|
|
|
|
|
by andrewmutz
1353 days ago
|
|
Kafka Connect can do all this for you if you configure it properly. You would use a postgres "source" connector called Debezium that tracks all changes via postgres replication. All row changes then flow in realtime to Kafka topics. Keeping the data updated in real time in elastic search is also another off-the-shelf Kafka Connector (a "sink" connector) |
|
You could also for instance create a script and use a postgresql logical replication connection ( just like Debezium ) stream the changes into elasticsearch. Without having a full Kafka connect setup. And all the training an maintenance that comes with it.
What I am describing is, before storing the data in Elasticsearch computing the data in a materialized format. So it's more efficient for Elasticsearch to work with. And no longer having any needs for joins.
So instead of recomputing the materialized data every time in it's entirety you want to be more smart about it. The root table of the materialized data depends on maybe 5 other tables. So if data in those 5 other tables change you need to know if they have a relationship with a row in the "root table". And then only re-materialize those rows.

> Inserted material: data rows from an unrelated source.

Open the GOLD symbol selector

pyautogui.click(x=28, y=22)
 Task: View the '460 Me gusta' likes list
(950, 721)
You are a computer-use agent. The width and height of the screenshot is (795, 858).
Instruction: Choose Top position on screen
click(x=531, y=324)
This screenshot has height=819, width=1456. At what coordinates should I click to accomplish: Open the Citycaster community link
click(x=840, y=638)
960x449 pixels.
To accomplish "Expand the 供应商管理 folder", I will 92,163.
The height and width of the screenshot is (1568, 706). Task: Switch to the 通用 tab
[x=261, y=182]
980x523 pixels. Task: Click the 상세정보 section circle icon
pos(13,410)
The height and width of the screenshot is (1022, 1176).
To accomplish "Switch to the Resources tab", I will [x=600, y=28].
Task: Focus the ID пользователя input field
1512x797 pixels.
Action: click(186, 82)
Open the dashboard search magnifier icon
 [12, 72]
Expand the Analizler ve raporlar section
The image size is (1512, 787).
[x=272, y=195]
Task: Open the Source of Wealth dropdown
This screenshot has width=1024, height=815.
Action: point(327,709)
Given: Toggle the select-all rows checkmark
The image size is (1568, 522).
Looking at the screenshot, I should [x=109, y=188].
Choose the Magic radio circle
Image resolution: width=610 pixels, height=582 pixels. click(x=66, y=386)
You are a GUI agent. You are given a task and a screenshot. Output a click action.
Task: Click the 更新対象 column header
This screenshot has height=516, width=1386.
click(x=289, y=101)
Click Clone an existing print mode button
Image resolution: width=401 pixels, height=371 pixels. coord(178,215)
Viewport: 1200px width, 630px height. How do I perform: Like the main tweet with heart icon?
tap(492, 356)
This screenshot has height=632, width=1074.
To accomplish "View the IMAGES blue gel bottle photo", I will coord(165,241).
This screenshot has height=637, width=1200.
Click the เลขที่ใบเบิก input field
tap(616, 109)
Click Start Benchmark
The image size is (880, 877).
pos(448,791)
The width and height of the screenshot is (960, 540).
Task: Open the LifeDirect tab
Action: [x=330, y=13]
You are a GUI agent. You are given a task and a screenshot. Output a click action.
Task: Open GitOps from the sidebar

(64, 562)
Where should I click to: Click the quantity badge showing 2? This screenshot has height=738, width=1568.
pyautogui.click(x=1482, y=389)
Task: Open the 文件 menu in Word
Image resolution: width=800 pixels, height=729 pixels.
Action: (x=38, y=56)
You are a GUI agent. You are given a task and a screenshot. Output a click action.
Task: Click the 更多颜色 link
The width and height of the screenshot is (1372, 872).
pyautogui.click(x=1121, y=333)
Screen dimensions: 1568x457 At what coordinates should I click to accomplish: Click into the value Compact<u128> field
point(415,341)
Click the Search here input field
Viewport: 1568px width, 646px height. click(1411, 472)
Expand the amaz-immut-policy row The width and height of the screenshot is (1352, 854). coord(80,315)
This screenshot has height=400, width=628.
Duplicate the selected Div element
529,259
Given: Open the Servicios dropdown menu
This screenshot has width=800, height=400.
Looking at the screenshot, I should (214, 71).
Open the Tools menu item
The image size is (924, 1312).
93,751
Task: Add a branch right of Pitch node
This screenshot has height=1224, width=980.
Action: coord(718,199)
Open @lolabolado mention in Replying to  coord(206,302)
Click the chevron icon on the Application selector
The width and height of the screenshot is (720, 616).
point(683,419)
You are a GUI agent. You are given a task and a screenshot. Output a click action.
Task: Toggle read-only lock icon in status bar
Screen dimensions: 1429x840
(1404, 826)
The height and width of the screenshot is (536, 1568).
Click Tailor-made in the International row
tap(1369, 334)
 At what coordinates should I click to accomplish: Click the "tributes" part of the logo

Materialize does this by having it's own SQL language where you define your materialized view. Which compiles to clever algorithms and uses an execution engine to get to this result.
What I am doing is just having a lookup graph + queries to see what tables, id entries are invalidated. And I re-materialize using normal sql and some extra processing using a nodejs script to make it more optimal for Elasticsearch.
It's not as fancy. But it works and does the job.